Beechley Stables are the stable block of a Georgian Country house (Beechley House) built in around 1835-46 by John Marriot a Liverpool Cotton broker. The buildings, wall and haha are grade II listed structures.
The stable buildings were slightly altered and restored in 1980 in order to house The Park Rangers (a kind of mounted Park Police unit). The four external loose boxes (arena side of yard) are very large as they were intended to house the Lord Mayor’s coach horses but they were stabled at Croxteth Park instead.
The Park Rangers were disbanded at the end of the Derek Hatton era but one ranger, Bill Beeley, asked for the stables to be used to benefit disabled children and Beechley Riding Stables opened in January 1989.
Bill Beeley kept his horse from his Ranger days. His horse was Stanley the famous counting horse who appeared on TV's 'That’s Life'. Stanley took part in “Murder in the cathedral” by TS Elliot when it was performed in the Anglican Cathedral in Liverpool.
Initially lessons took place in an outdoor paddock only and lessons were cancelled when it rained. The indoor arena was built and opened on 4th June 1992 by Bob Champion. Duke and Duchess of Westminster visited in 1990 and HRH Princess Royal visited October 1991, then again in 2012 to open a new woodland riding track. The Special Olympics team have trained at Beechley in the past.

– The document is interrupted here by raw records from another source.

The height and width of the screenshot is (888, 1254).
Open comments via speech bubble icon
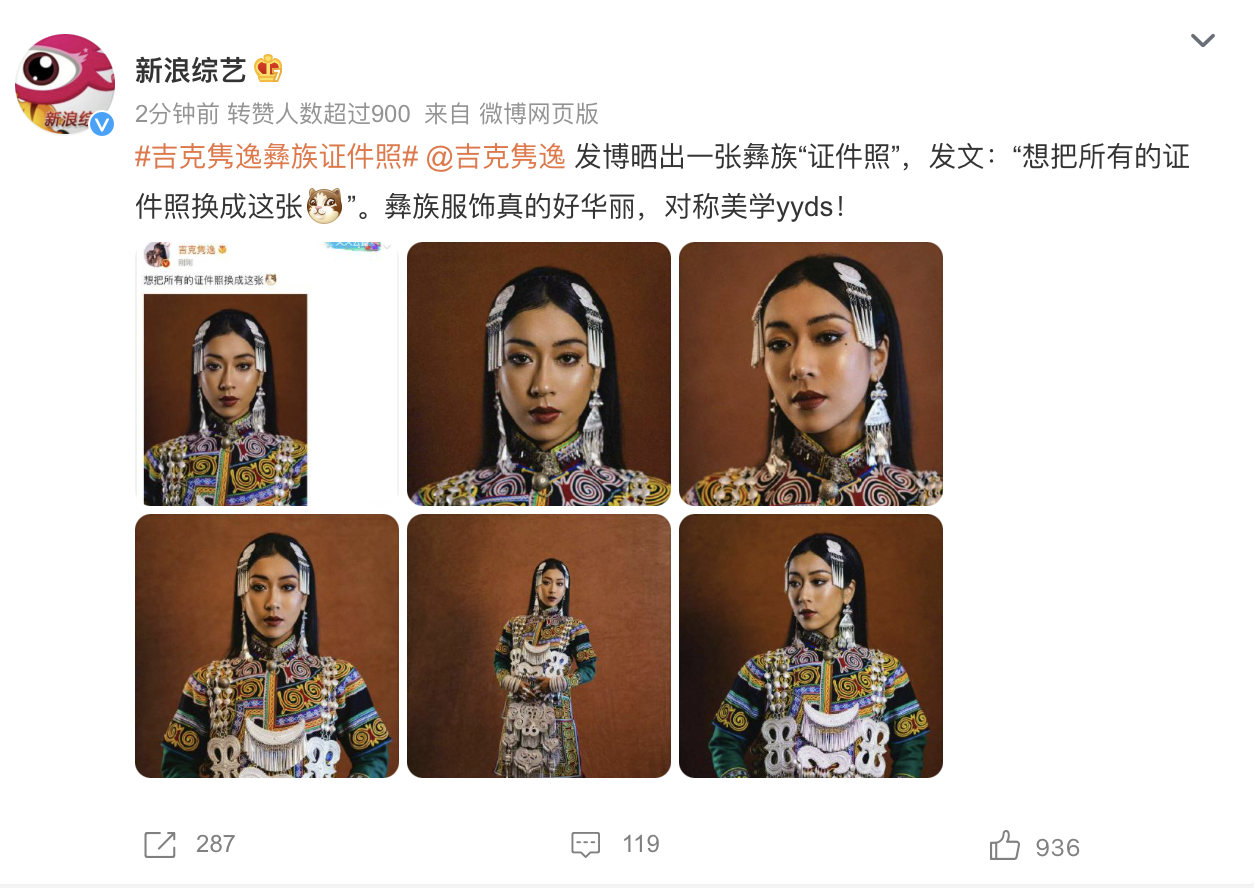[586, 845]
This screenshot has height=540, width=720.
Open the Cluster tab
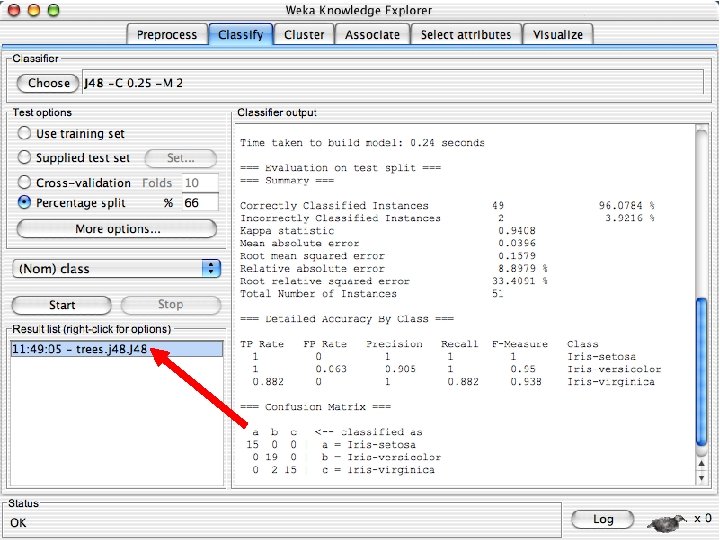[x=304, y=34]
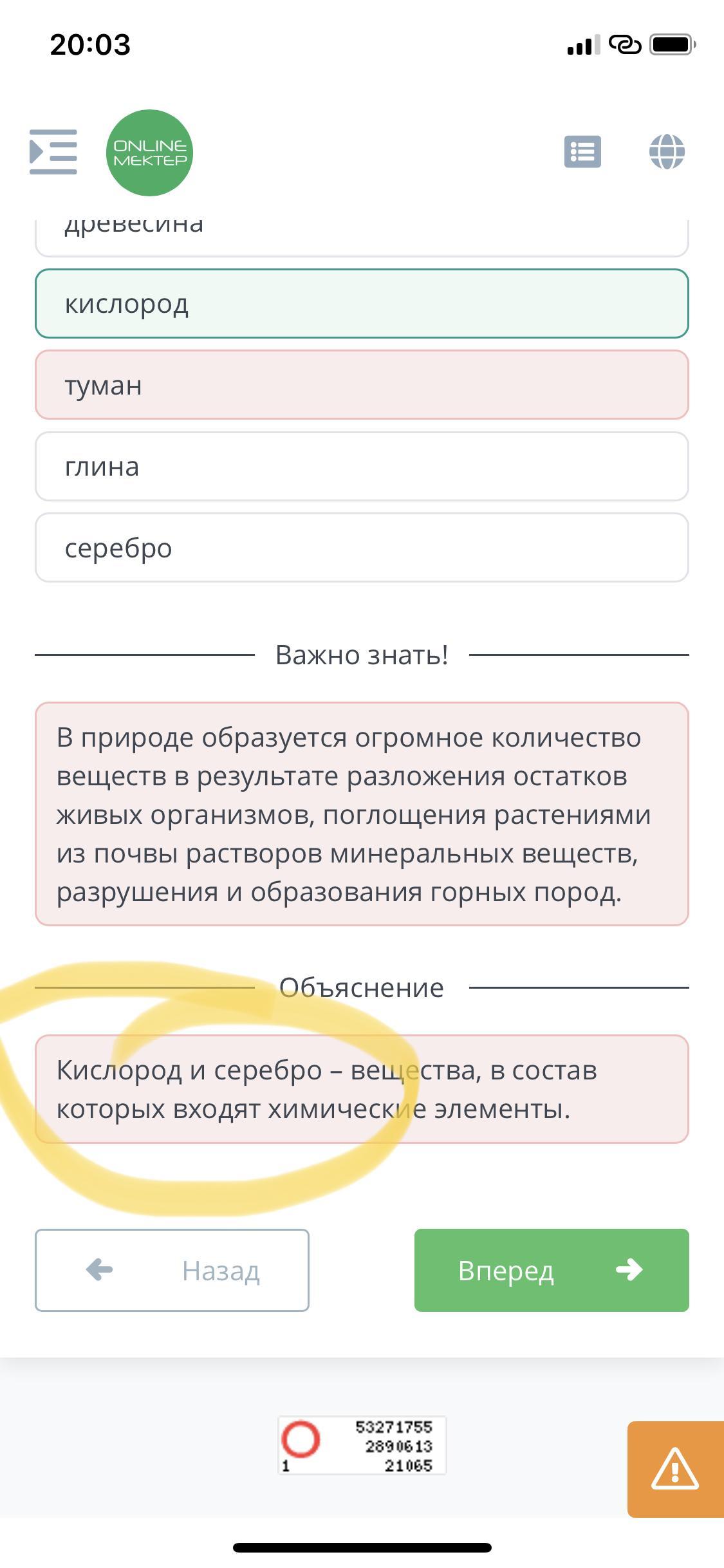Select the answer option глина
Screen dimensions: 724x1568
coord(362,467)
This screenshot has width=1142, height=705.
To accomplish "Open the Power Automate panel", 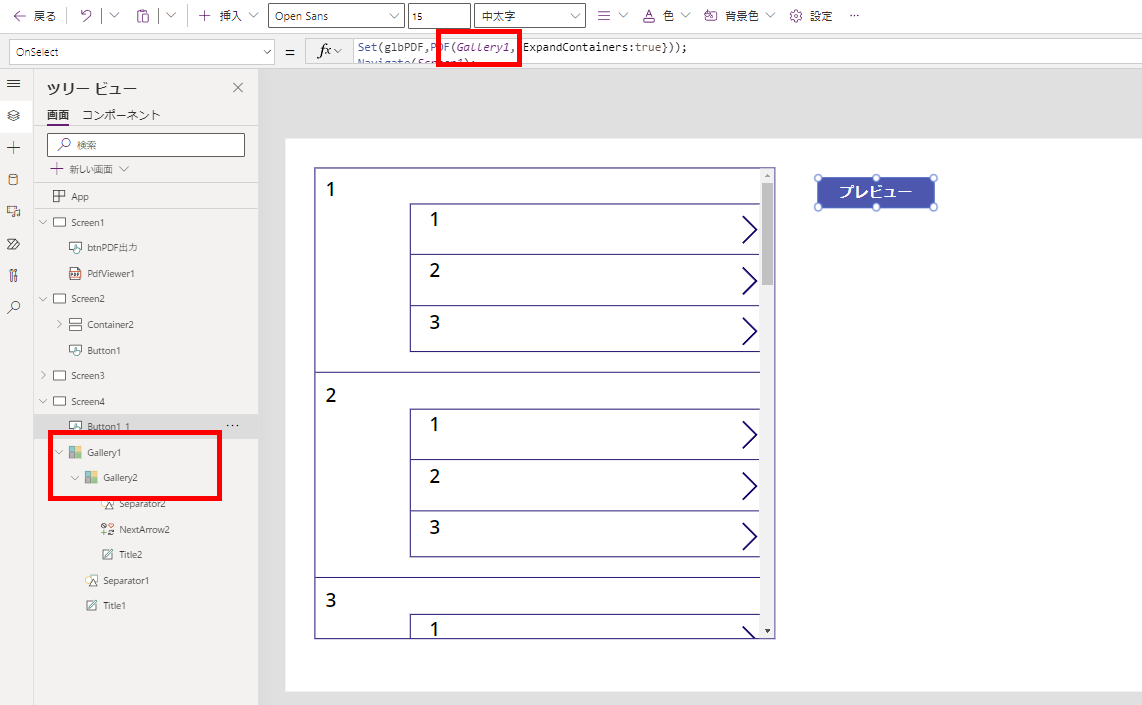I will coord(14,243).
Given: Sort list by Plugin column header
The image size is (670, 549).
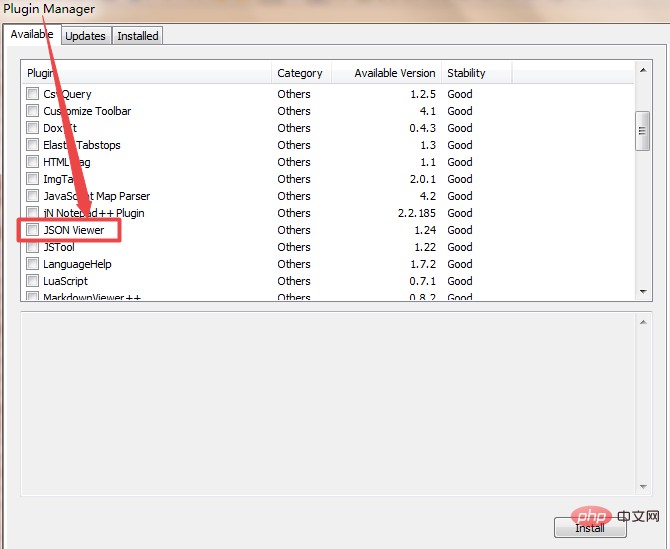Looking at the screenshot, I should pos(146,73).
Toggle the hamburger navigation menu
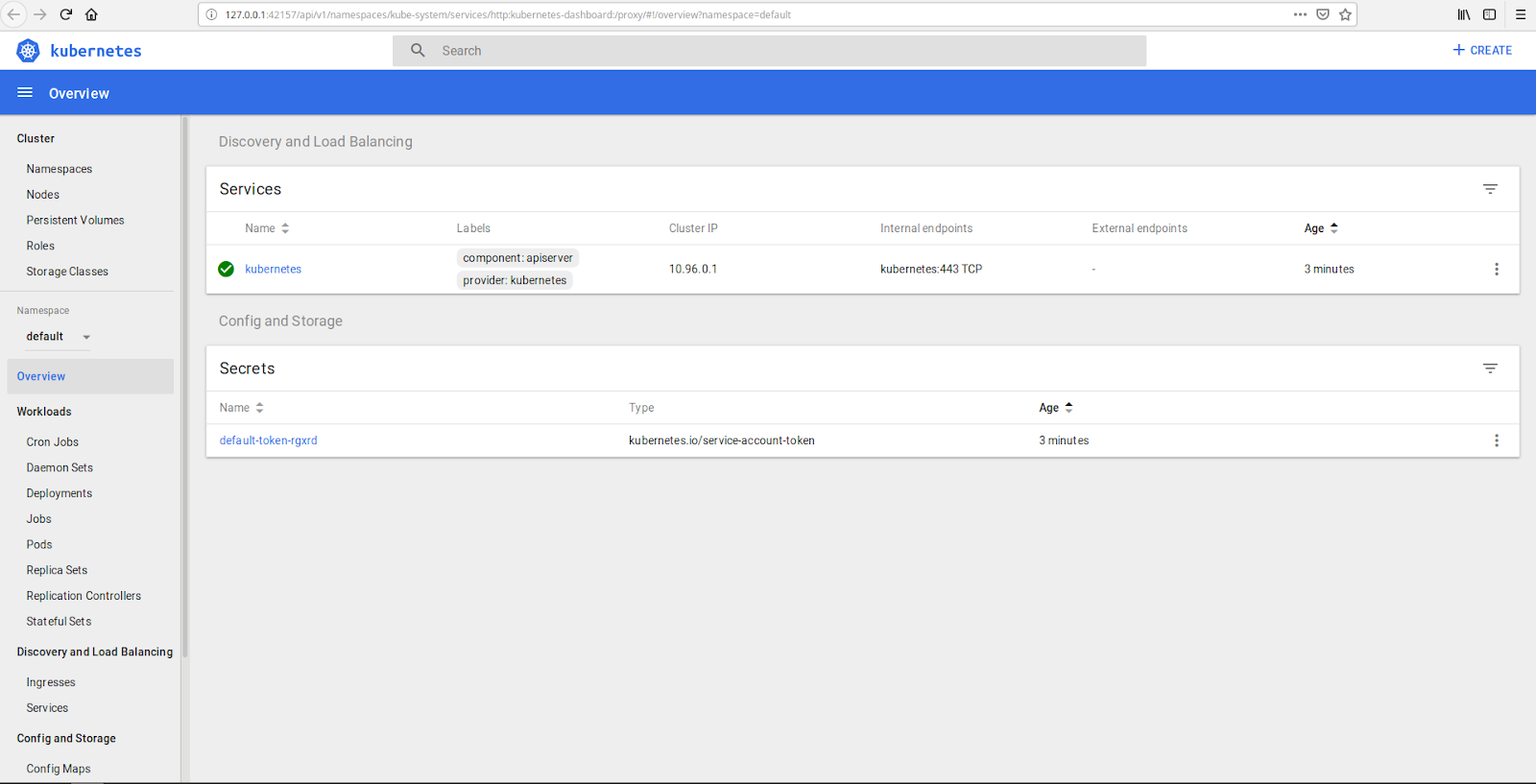This screenshot has height=784, width=1536. tap(25, 93)
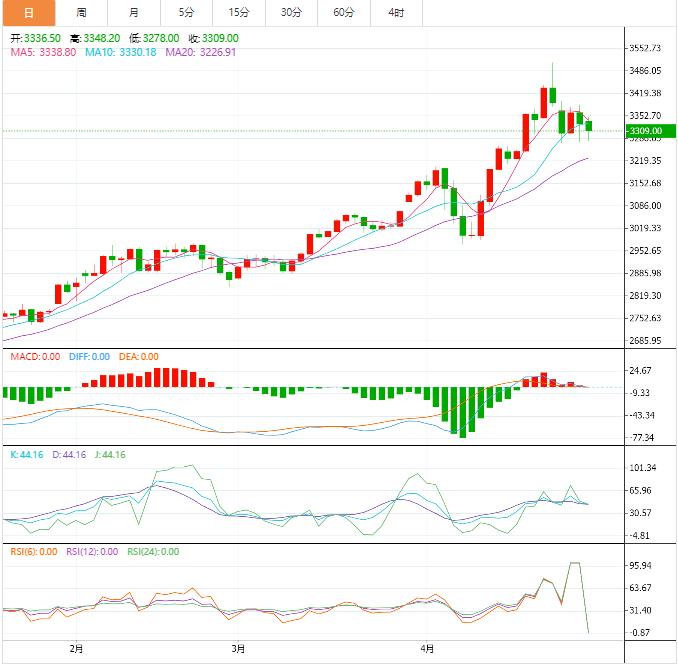Image resolution: width=678 pixels, height=665 pixels.
Task: Select the 日 (daily) chart tab
Action: pyautogui.click(x=27, y=13)
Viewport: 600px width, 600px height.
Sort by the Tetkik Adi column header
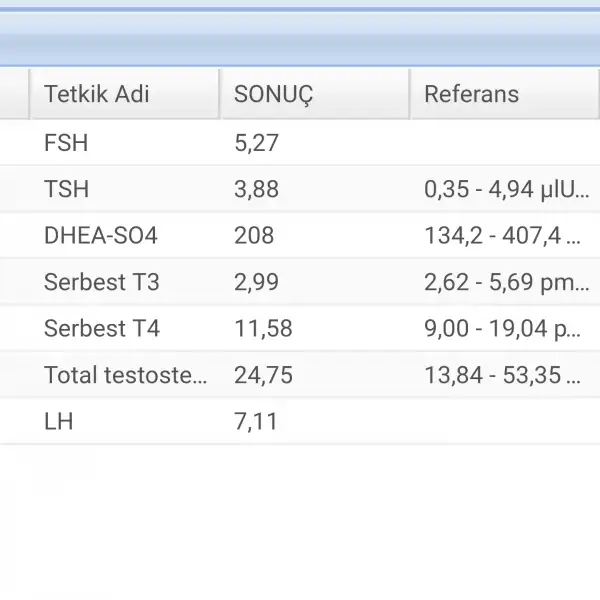tap(97, 94)
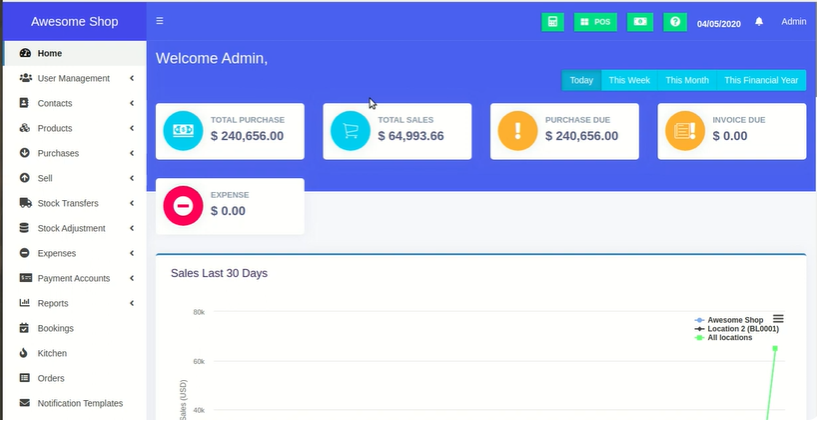817x430 pixels.
Task: Open the chart context menu icon
Action: pyautogui.click(x=778, y=319)
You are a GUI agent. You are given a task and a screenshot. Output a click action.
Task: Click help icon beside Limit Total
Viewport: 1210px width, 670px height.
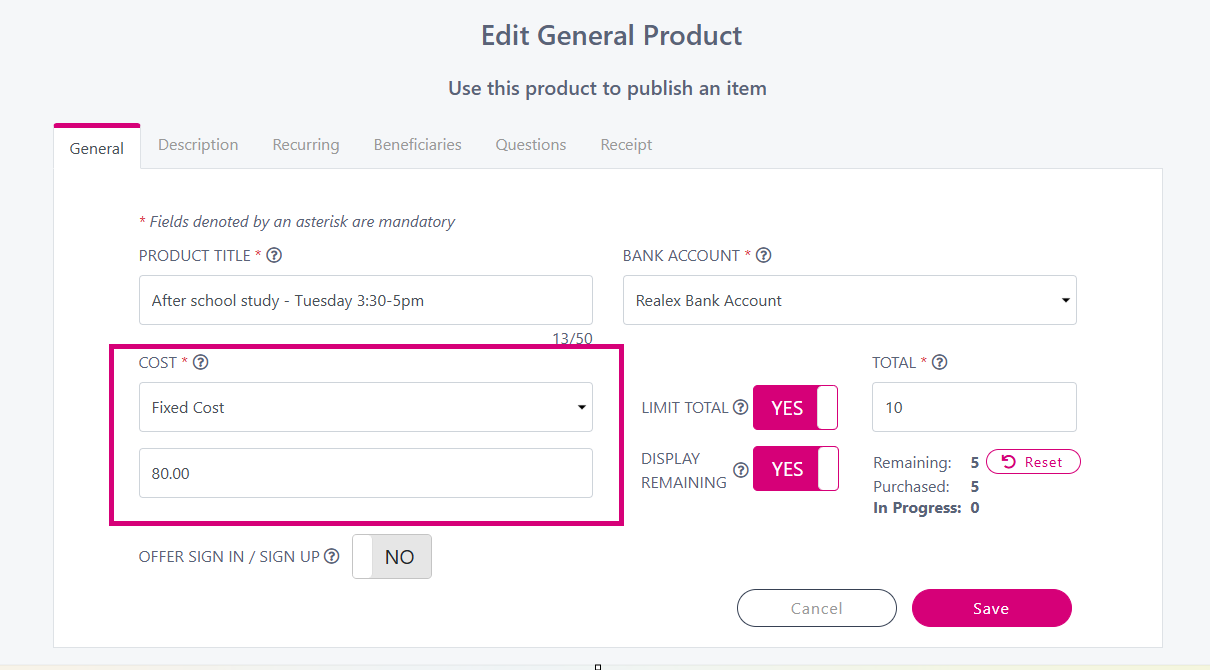[740, 407]
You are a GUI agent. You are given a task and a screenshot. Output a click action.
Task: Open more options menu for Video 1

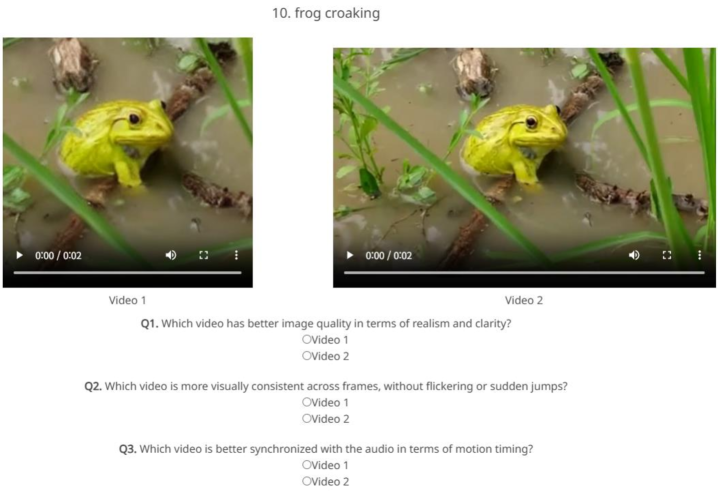point(236,255)
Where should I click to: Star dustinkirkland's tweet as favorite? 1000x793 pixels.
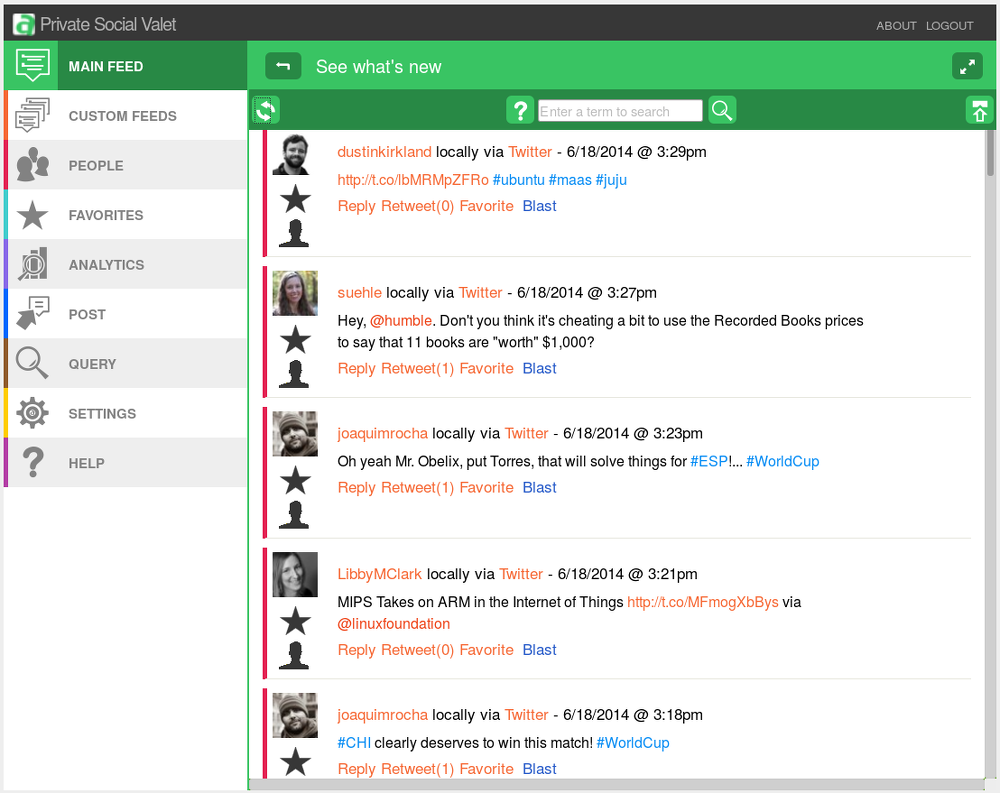(x=295, y=199)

In 2005 it was proposed the centre should close. Volunteers and staff were dismayed and immediately began a campaign to save the facility. The campaign was successful and Friends of Beechley Stables (FoBS) was formed in 2005 to help raise funds to support disabled riding. The group joined the Riding for the Disabled Association and became a registered charity in 2006.
Beechley Riding Stables is nestled into the corner of Calderstones Park, on the other side of the rose garden.
Calderstones Park is a public park; within it there are a variety of different attractions including a playground, a botanical garden and places of historical interest.
Calderstones botanical garden contains almost 4000 species of plants brought from all over the world by merchants and other travellers.
There is a lake in the park with geese and ducks, and there is also the mansion house, which features a café and a children's play area.
Calderstones Park is named after historical monuments the Calderstones. The Calderstones are six neolithic sandstone boulders remaining from a dolmen.